- _WHAT YOU ARE ASKED TO DO_:
Place every line of the entries below into a JSON array of strings, one string per line. Omit blank lines.

** start RECORD SET **

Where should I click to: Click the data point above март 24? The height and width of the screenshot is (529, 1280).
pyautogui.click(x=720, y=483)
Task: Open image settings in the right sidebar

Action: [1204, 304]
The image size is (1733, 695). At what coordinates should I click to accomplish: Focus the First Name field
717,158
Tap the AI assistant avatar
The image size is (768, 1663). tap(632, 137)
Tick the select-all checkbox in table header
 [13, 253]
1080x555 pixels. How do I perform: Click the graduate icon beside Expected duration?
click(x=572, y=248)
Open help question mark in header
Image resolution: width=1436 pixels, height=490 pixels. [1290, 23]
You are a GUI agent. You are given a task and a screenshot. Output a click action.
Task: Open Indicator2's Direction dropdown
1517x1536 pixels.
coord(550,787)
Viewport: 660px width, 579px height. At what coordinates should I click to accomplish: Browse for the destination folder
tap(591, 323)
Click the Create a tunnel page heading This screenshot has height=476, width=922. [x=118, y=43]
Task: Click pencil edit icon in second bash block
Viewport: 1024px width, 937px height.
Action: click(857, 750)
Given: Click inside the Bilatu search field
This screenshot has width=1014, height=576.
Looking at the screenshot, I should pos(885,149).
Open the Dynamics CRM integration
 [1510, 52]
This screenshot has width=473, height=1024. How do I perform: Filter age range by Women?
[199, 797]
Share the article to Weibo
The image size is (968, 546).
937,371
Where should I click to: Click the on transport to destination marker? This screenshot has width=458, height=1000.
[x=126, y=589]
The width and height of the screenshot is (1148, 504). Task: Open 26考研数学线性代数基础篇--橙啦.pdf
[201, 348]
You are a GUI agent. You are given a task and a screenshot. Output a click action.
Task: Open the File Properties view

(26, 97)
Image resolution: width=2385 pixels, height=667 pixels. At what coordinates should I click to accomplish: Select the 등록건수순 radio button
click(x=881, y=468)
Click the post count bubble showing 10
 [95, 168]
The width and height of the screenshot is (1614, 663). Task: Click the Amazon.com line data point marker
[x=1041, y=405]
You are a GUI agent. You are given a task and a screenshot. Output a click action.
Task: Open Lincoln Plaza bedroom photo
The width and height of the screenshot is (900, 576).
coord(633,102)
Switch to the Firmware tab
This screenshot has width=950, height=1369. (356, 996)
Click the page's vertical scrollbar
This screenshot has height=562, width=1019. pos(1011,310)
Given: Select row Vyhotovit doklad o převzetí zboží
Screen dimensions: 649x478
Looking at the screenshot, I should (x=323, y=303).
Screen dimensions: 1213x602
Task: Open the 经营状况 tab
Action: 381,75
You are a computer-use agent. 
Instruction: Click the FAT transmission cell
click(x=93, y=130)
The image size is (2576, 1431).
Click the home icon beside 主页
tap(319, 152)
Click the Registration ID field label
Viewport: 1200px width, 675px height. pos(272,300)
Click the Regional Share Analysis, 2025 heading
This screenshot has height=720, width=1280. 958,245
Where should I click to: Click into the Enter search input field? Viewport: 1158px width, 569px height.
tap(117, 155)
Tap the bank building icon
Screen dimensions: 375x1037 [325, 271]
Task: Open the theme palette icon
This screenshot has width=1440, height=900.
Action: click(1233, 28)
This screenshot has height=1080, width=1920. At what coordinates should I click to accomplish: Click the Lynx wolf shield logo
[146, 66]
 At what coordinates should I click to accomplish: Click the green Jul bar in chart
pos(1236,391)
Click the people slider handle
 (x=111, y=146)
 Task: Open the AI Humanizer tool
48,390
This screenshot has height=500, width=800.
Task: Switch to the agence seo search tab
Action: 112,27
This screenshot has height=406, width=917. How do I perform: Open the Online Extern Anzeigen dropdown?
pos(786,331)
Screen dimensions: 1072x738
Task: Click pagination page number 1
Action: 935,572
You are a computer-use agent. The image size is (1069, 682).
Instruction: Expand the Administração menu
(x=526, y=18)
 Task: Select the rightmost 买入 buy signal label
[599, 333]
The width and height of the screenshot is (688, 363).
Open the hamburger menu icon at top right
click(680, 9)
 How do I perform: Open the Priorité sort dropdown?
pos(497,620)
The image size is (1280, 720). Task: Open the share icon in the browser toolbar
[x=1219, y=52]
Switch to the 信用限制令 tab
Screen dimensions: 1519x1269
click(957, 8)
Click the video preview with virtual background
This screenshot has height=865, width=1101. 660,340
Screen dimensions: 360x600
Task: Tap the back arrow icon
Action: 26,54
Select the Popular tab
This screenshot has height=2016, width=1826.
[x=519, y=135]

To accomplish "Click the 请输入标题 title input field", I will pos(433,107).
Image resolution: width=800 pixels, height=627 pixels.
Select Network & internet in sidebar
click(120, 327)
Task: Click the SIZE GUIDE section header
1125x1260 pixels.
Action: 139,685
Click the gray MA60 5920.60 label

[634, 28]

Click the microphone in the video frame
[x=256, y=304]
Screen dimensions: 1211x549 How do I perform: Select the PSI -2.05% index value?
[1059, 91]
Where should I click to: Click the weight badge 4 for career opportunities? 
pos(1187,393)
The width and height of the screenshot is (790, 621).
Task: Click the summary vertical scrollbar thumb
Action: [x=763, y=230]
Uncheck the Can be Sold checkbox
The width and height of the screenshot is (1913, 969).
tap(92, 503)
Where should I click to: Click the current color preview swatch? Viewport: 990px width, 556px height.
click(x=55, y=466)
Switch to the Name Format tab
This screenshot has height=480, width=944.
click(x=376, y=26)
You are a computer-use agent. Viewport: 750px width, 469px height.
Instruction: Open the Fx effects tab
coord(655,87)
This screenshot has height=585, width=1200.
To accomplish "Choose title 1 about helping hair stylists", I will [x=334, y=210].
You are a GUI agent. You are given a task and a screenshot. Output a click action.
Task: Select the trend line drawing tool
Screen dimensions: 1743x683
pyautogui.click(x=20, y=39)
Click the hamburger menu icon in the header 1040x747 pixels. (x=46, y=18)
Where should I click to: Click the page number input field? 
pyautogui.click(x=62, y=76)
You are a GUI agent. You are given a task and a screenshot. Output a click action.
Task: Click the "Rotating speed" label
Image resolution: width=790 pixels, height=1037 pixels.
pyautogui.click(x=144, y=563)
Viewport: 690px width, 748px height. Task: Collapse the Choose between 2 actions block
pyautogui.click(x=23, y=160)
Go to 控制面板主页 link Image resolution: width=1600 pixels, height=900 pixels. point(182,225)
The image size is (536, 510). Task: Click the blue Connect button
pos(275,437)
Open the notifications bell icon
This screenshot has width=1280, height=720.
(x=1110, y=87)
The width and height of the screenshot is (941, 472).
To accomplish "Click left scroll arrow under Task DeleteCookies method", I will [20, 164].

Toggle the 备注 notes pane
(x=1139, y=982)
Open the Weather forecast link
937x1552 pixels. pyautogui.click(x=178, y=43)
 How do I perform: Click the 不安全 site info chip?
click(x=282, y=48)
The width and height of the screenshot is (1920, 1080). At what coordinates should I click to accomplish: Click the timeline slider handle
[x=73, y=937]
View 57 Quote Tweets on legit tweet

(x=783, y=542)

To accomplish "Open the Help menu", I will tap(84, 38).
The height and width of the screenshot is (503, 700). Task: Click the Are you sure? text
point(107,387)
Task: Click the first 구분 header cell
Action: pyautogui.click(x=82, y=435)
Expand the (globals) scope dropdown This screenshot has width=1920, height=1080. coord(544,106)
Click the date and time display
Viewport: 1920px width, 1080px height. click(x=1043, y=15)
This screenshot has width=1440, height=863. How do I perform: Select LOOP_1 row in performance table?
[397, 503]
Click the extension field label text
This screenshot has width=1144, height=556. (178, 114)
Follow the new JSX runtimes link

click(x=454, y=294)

** end RECORD SET **

- _SOLUTION TO THIS TASK_:
[
  "Where should I click to: Click the data point above март 24? The height and width of the screenshot is (529, 1280).",
  "pyautogui.click(x=720, y=483)",
  "Task: Open image settings in the right sidebar",
  "Action: [1204, 304]",
  "The image size is (1733, 695). At what coordinates should I click to accomplish: Focus the First Name field",
  "717,158",
  "Tap the AI assistant avatar",
  "The image size is (768, 1663). tap(632, 137)",
  "Tick the select-all checkbox in table header",
  " [13, 253]",
  "1080x555 pixels. How do I perform: Click the graduate icon beside Expected duration?",
  "click(x=572, y=248)",
  "Open help question mark in header",
  "Image resolution: width=1436 pixels, height=490 pixels. [1290, 23]",
  "You are a GUI agent. You are given a task and a screenshot. Output a click action.",
  "Task: Open Indicator2's Direction dropdown",
  "1517x1536 pixels.",
  "coord(550,787)",
  "Viewport: 660px width, 579px height. At what coordinates should I click to accomplish: Browse for the destination folder",
  "tap(591, 323)",
  "Click the Create a tunnel page heading This screenshot has height=476, width=922. [x=118, y=43]",
  "Task: Click pencil edit icon in second bash block",
  "Viewport: 1024px width, 937px height.",
  "Action: click(857, 750)",
  "Given: Click inside the Bilatu search field",
  "This screenshot has width=1014, height=576.",
  "Looking at the screenshot, I should pos(885,149).",
  "Open the Dynamics CRM integration",
  " [1510, 52]",
  "This screenshot has width=473, height=1024. How do I perform: Filter age range by Women?",
  "[199, 797]",
  "Share the article to Weibo",
  "The image size is (968, 546).",
  "937,371",
  "Where should I click to: Click the on transport to destination marker? This screenshot has width=458, height=1000.",
  "[x=126, y=589]",
  "The width and height of the screenshot is (1148, 504). Task: Open 26考研数学线性代数基础篇--橙啦.pdf",
  "[201, 348]",
  "You are a GUI agent. You are given a task and a screenshot. Output a click action.",
  "Task: Open the File Properties view",
  "(26, 97)",
  "Image resolution: width=2385 pixels, height=667 pixels. At what coordinates should I click to accomplish: Select the 등록건수순 radio button",
  "click(x=881, y=468)",
  "Click the post count bubble showing 10",
  " [95, 168]",
  "The width and height of the screenshot is (1614, 663). Task: Click the Amazon.com line data point marker",
  "[x=1041, y=405]",
  "You are a GUI agent. You are given a task and a screenshot. Output a click action.",
  "Task: Open Lincoln Plaza bedroom photo",
  "The width and height of the screenshot is (900, 576).",
  "coord(633,102)",
  "Switch to the Firmware tab",
  "This screenshot has width=950, height=1369. (356, 996)",
  "Click the page's vertical scrollbar",
  "This screenshot has height=562, width=1019. pos(1011,310)",
  "Given: Select row Vyhotovit doklad o převzetí zboží",
  "Screen dimensions: 649x478",
  "Looking at the screenshot, I should (x=323, y=303).",
  "Screen dimensions: 1213x602",
  "Task: Open the 经营状况 tab",
  "Action: 381,75",
  "You are a computer-use agent. ",
  "Instruction: Click the FAT transmission cell",
  "click(x=93, y=130)",
  "The image size is (2576, 1431).",
  "Click the home icon beside 主页",
  "tap(319, 152)",
  "Click the Registration ID field label",
  "Viewport: 1200px width, 675px height. pos(272,300)",
  "Click the Regional Share Analysis, 2025 heading",
  "This screenshot has height=720, width=1280. 958,245",
  "Where should I click to: Click into the Enter search input field? Viewport: 1158px width, 569px height.",
  "tap(117, 155)",
  "Tap the bank building icon",
  "Screen dimensions: 375x1037 [325, 271]",
  "Task: Open the theme palette icon",
  "This screenshot has width=1440, height=900.",
  "Action: click(1233, 28)",
  "This screenshot has height=1080, width=1920. At what coordinates should I click to accomplish: Click the Lynx wolf shield logo",
  "[146, 66]",
  " At what coordinates should I click to accomplish: Click the green Jul bar in chart",
  "pos(1236,391)",
  "Click the people slider handle",
  " (x=111, y=146)",
  " Task: Open the AI Humanizer tool",
  "48,390",
  "This screenshot has height=500, width=800.",
  "Task: Switch to the agence seo search tab",
  "Action: 112,27",
  "This screenshot has height=406, width=917. How do I perform: Open the Online Extern Anzeigen dropdown?",
  "pos(786,331)",
  "Screen dimensions: 1072x738",
  "Task: Click pagination page number 1",
  "Action: 935,572",
  "You are a computer-use agent. The image size is (1069, 682).",
  "Instruction: Expand the Administração menu",
  "(x=526, y=18)",
  " Task: Select the rightmost 买入 buy signal label",
  "[599, 333]",
  "The width and height of the screenshot is (688, 363).",
  "Open the hamburger menu icon at top right",
  "click(680, 9)",
  " How do I perform: Open the Priorité sort dropdown?",
  "pos(497,620)",
  "The image size is (1280, 720). Task: Open the share icon in the browser toolbar",
  "[x=1219, y=52]",
  "Switch to the 信用限制令 tab",
  "Screen dimensions: 1519x1269",
  "click(957, 8)",
  "Click the video preview with virtual background",
  "This screenshot has height=865, width=1101. 660,340",
  "Screen dimensions: 360x600",
  "Task: Tap the back arrow icon",
  "Action: 26,54",
  "Select the Popular tab",
  "This screenshot has height=2016, width=1826.",
  "[x=519, y=135]",
  "To accomplish \"Click the 请输入标题 title input field\", I will pos(433,107).",
  "Image resolution: width=800 pixels, height=627 pixels.",
  "Select Network & internet in sidebar",
  "click(120, 327)",
  "Task: Click the SIZE GUIDE section header",
  "1125x1260 pixels.",
  "Action: 139,685",
  "Click the gray MA60 5920.60 label",
  "[634, 28]",
  "Click the microphone in the video frame",
  "[x=256, y=304]",
  "Screen dimensions: 1211x549 How do I perform: Select the PSI -2.05% index value?",
  "[1059, 91]",
  "Where should I click to: Click the weight badge 4 for career opportunities? ",
  "pos(1187,393)",
  "The width and height of the screenshot is (790, 621).",
  "Task: Click the summary vertical scrollbar thumb",
  "Action: [x=763, y=230]",
  "Uncheck the Can be Sold checkbox",
  "The width and height of the screenshot is (1913, 969).",
  "tap(92, 503)",
  "Where should I click to: Click the current color preview swatch? Viewport: 990px width, 556px height.",
  "click(x=55, y=466)",
  "Switch to the Name Format tab",
  "This screenshot has height=480, width=944.",
  "click(x=376, y=26)",
  "You are a computer-use agent. Viewport: 750px width, 469px height.",
  "Instruction: Open the Fx effects tab",
  "coord(655,87)",
  "This screenshot has height=585, width=1200.",
  "To accomplish \"Choose title 1 about helping hair stylists\", I will [x=334, y=210].",
  "You are a GUI agent. You are given a task and a screenshot. Output a click action.",
  "Task: Select the trend line drawing tool",
  "Screen dimensions: 1743x683",
  "pyautogui.click(x=20, y=39)",
  "Click the hamburger menu icon in the header 1040x747 pixels. (x=46, y=18)",
  "Where should I click to: Click the page number input field? ",
  "pyautogui.click(x=62, y=76)",
  "You are a GUI agent. You are given a task and a screenshot. Output a click action.",
  "Task: Click the \"Rotating speed\" label",
  "Image resolution: width=790 pixels, height=1037 pixels.",
  "pyautogui.click(x=144, y=563)",
  "Viewport: 690px width, 748px height. Task: Collapse the Choose between 2 actions block",
  "pyautogui.click(x=23, y=160)",
  "Go to 控制面板主页 link Image resolution: width=1600 pixels, height=900 pixels. point(182,225)",
  "The image size is (536, 510). Task: Click the blue Connect button",
  "pos(275,437)",
  "Open the notifications bell icon",
  "This screenshot has width=1280, height=720.",
  "(x=1110, y=87)",
  "The width and height of the screenshot is (941, 472).",
  "To accomplish \"Click left scroll arrow under Task DeleteCookies method\", I will [20, 164].",
  "Toggle the 备注 notes pane",
  "(x=1139, y=982)",
  "Open the Weather forecast link",
  "937x1552 pixels. pyautogui.click(x=178, y=43)",
  " How do I perform: Click the 不安全 site info chip?",
  "click(x=282, y=48)",
  "The width and height of the screenshot is (1920, 1080). At what coordinates should I click to accomplish: Click the timeline slider handle",
  "[x=73, y=937]",
  "View 57 Quote Tweets on legit tweet",
  "(x=783, y=542)",
  "To accomplish \"Open the Help menu\", I will tap(84, 38).",
  "The height and width of the screenshot is (503, 700). Task: Click the Are you sure? text",
  "point(107,387)",
  "Task: Click the first 구분 header cell",
  "Action: pyautogui.click(x=82, y=435)",
  "Expand the (globals) scope dropdown This screenshot has width=1920, height=1080. coord(544,106)",
  "Click the date and time display",
  "Viewport: 1920px width, 1080px height. click(x=1043, y=15)",
  "This screenshot has width=1440, height=863. How do I perform: Select LOOP_1 row in performance table?",
  "[397, 503]",
  "Click the extension field label text",
  "This screenshot has width=1144, height=556. (178, 114)",
  "Follow the new JSX runtimes link",
  "click(x=454, y=294)"
]